WEDNESDAY, July 18, 2018 (HealthDay News) — Stroke rates are lower at 30 days and five years after percutaneous coronary intervention (PCI) than after coronary artery bypass grafting (CABG), according to a study published in the July 24 issue of the Journal of the American College of Cardiology.
Stuart J. Head, M.D., Ph.D., from Erasmus Medical Center in Rotterdam, Netherlands, and colleagues conducted a collaborative individual patient-data pooled analysis of 11 randomized clinical trials comparing CABG with PCI using stents.
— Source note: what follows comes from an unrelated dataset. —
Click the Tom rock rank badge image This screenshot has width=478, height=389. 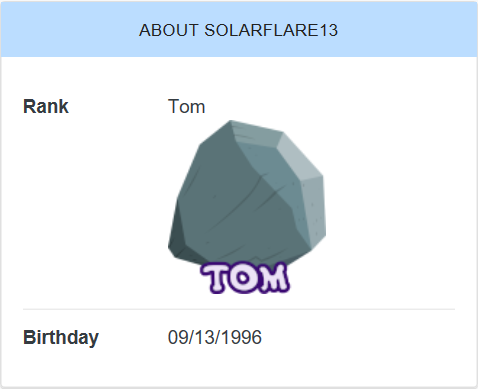[x=247, y=207]
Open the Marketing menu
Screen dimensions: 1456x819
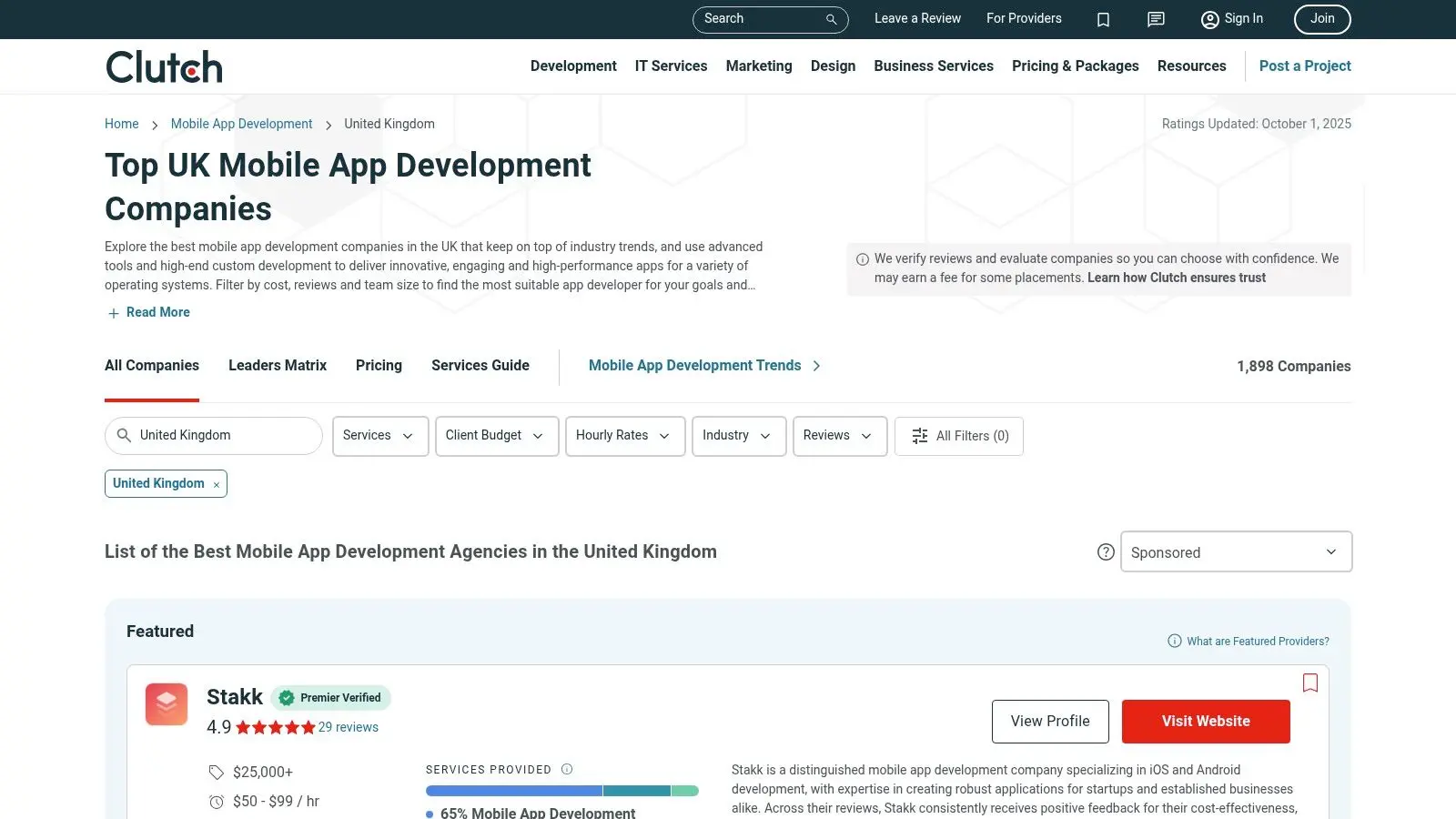click(758, 66)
The 30-day and five-year stroke rates were compared between CABG and PCI. A total of 11,518 patients randomized to PCI (5,753 patients) and CABG (5,765 patients) were included in the analysis.
The researchers found that a total of 293 strokes occurred during a mean follow-up of 3.8 ± 1.4 years. The rate of stroke was 0.4 and 1.1 percent after PCI and CABG, respectively, at 30 days (hazard ratio, 0.33). Stroke remained significantly lower after PCI than after CABG at five-year follow-up (2.6 versus 3.2 percent; hazard ratio, 0.77). Between 31 days and five years, the rates of stroke did not differ significantly (2.2 and 2.1 percent after PCI and CABG, respectively).
“This individual patient-data pooled analysis demonstrates that five-year stroke rates are significantly lower after PCI compared with CABG, driven by a reduced risk of stroke in the 30-day post-procedural period but a similar risk of stroke between 31 days and five years,” the authors write.
Several authors disclosed financial ties to the pharmaceutical industry.